Портрет императора Николая II. 1900
И все же портрет ускользал, а передаваемый образ разваливался. Серов был недоволен, его самолюбие лучшего портретиста России не позволяло закончить заведомо проигрышную работу. В конце концов, он признался государю, что не может продолжать, поскольку портрет не удается. Николай II, облаченный в простую куртку офицера Преображенского полка, присел за стол, сложив перед собой руки, и, смирившись с ситуацией, с неподдельной грустью посмотрел на художника. Это был именно тот взгляд, который искал Серов, именно та внутренняя суть личности императора, показывающая его деликатность и уязвимость.
«Серов первым из художников уловил и запечатлел на полотне мягкость, интеллигентность и вместе с тем слабость императора…», — так через много лет отзовется о портрете Константин Коровин.

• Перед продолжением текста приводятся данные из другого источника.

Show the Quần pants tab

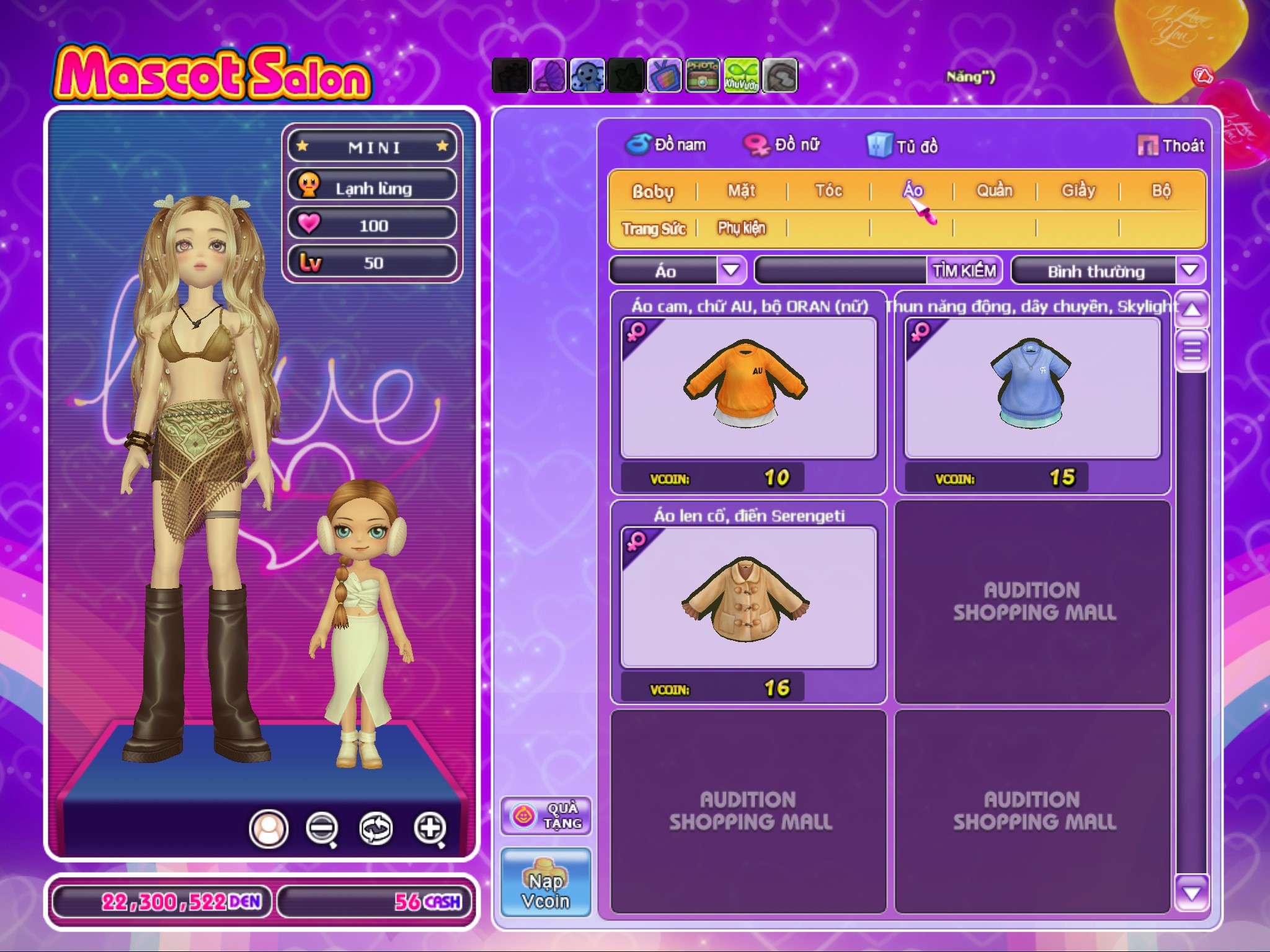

По своему исполнению портрет почти эскизен, но продуманно точен и законченно гармоничен, лиричен и прост. Все современники отмечали удивительное сходство. Легкие движения кисти, простое исполнение и неброская гамма концентрируют внимание на глазах государя. Этот взгляд не императора, а просто человека, с его заботами, тревогами и ожиданиями, делает портрет столь удачным. Оригинал был уничтожен в 1917, но сохранился в авторской реплике.
Многие работы мастера символичны, например, «Портрет актрисы М. Н. Ермоловой» (1905, Государственная Третьяковская галерея, Москва). «Это памятник Ермоловой!» — отозвался о картине архитектор Федор Шехтель. И действительно, полотно монументально, а фигура великой актрисы напоминает скульптуру или даже колонну, устремленную ввысь. Голова прописана на фоне зеркала, в котором отражается потолок, и этим нехитрым приемом создается иллюзия вознесения силуэта, подобно кариатиде. Камерность и монохромность портрета подчеркивает печать исключительности и гордого одиночества творческой личности, одновременно возводя ее на пьедестал.
Художник часто писал артистов в их театральных амплуа. Им были созданы «Портрет Шаляпина» (1905, Государственная Третьяковская галерея, Москва), который и в жизни не выходил из привычного сценического образа, «Портрет Франческо Таманьо» (1993, Государственная Третьяковская галерея, Москва) — великолепного певца в театральном берете, с символическим отблеском золота на горле. Но венцом стал «Портрет Иды Рубинштейн» (1910, Государственный Русский музей, Санкт-Петербург) в образе Клеопатры.
Хореограф Михаил Фокин считал внешность Иды Рубинштейн незаменимой для модных балетов «Клеопатра» и «Шехерезада» в знаменитых Дягилевских сезонах. В ней была харизматическая утонченность модерна в стиле «а-ля Бердслей» и точное соответствие вкусам той эпохи. Ида появлялась в Клеопатре, едва прикрытая прозрачным покрывалом, придуманным для этой роли Львом Бакстом.
Портрет актрисы М. Н. Ермоловой. 1905
Серов совместил на холсте искусство и жизнь, соединив театральные образы со стильным, восточноэкзотическим обликом самой балерины. Он увидел в Иде Рубинштейн «Египет и Ассирию», представив публике древнюю мифологему об «ожившем архаическом барельефе». Клеопатра и Зобеида навеки слились в силуэте Иды, Египет сплавился с Востоком на тонкой грани реальности и вымысла. Но живой человек на этой парадоксальной грани между «правдой искусства» и «театром жизни» оказывается беззащитным в своей обнаженности. «Прекрасная нагота» мифологической героини трансформируется в бесстыдную «раздетость» конкретного человека — и это самая пронзительная нота портрета.
«Бедная Ида моя Рубинштейн… бедная, голая…», — замечает Серов, описывая скандал, когда, вопреки всеобщему негодованию, портрет был приобретен Музеем Александра III. Четко обозначенные контуры хрупкого тела придают всей фигуре вид рельефа на плоском фоне. Зеленый шарф, почти свитый в жгут, струится по тонким щиколоткам, как змея в смертный час Клеопатры, и, таким образом, в портрет невзначай вплетается тема смерти. Взгляд почти отсутствующий, потусторонний, прощальный, остановленный художником в то крайнее мгновение, когда ракурс поворота еще позволяет соприкоснуться взорами. Это последний, уже обреченный взгляд Клеопатры, посылаемый в этот мир перед тем, как навеки стать камнем.